MicroRNAs alteration and unique distribution in the soma and synapses of substantia nigra in Parkinson's disease.

Parkinson's disease (PD) is the second most common neurodegenerative condition after Alzheimer's. Abnormal accumulation of alpha-synuclein (α-syn) aggregates disrupts the balance of dopaminergic (DA-ergic) synapse components, interfering with dopamine transmission and leading to synaptic dysfunction and neuronal loss in PD. However exact molecular mechanism underlying DA-ergic neuronal cell loss in the SNpc in not known. MicroRNAs (miRNAs) are observed in various compartments of neural elements including cell bodies, nerve terminals, mitochondria, synaptic vesicles and synaptosomes. However, miRNAs expression and cellular distribution are unknown in the soma and synapse compartment in PD and healthy state. To address this void of information, we isolated synaptosomes and cytosolic fractions (soma) from post-mortem brains of PD-affected individuals and unaffected controls (UC) and processed for miRNA sequencing analysis.

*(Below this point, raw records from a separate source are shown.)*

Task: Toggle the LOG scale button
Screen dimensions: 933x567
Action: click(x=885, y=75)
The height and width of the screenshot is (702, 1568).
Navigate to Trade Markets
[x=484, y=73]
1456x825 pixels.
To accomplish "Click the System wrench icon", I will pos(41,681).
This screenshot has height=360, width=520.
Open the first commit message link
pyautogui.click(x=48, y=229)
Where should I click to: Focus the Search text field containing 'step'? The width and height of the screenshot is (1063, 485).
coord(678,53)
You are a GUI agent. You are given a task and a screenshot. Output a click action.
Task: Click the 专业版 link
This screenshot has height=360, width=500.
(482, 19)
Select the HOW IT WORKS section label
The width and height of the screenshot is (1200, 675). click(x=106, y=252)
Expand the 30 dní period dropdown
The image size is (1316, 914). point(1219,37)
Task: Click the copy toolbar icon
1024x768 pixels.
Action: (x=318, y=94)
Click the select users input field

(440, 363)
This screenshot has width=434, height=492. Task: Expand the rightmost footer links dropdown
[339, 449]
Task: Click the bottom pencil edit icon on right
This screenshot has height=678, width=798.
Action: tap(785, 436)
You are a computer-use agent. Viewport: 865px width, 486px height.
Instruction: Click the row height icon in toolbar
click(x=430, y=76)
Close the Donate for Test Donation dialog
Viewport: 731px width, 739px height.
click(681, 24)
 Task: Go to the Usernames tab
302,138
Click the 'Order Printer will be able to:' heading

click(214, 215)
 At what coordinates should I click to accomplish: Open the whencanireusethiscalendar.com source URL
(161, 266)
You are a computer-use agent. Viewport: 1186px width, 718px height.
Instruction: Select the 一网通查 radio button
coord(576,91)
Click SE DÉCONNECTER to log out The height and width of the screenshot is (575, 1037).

A group of miRNAs were significantly altered ( < 0.05) with high fold changes (variance +/- > 2-fold) in their expressions in different comparisons: 1. UC synaptosome vs UC cytosol, 2. PD synaptosome vs PD cytosol, 3. PD synaptosome vs UC synaptosome, 4. PD cytosol vs UC cytosol. Our study unveiled some potential miRNAs in PD and their alteration and unique distribution in the soma and synapses of SNpc in PD and controls. Further, gene ontology enrichment analysis showed the involvement of deregulated miRNAs in several molecular function and cellular components: synapse assembly formation, cell junction organization, cell projections, mitochondria, Calcium ion binding and protein binding activities.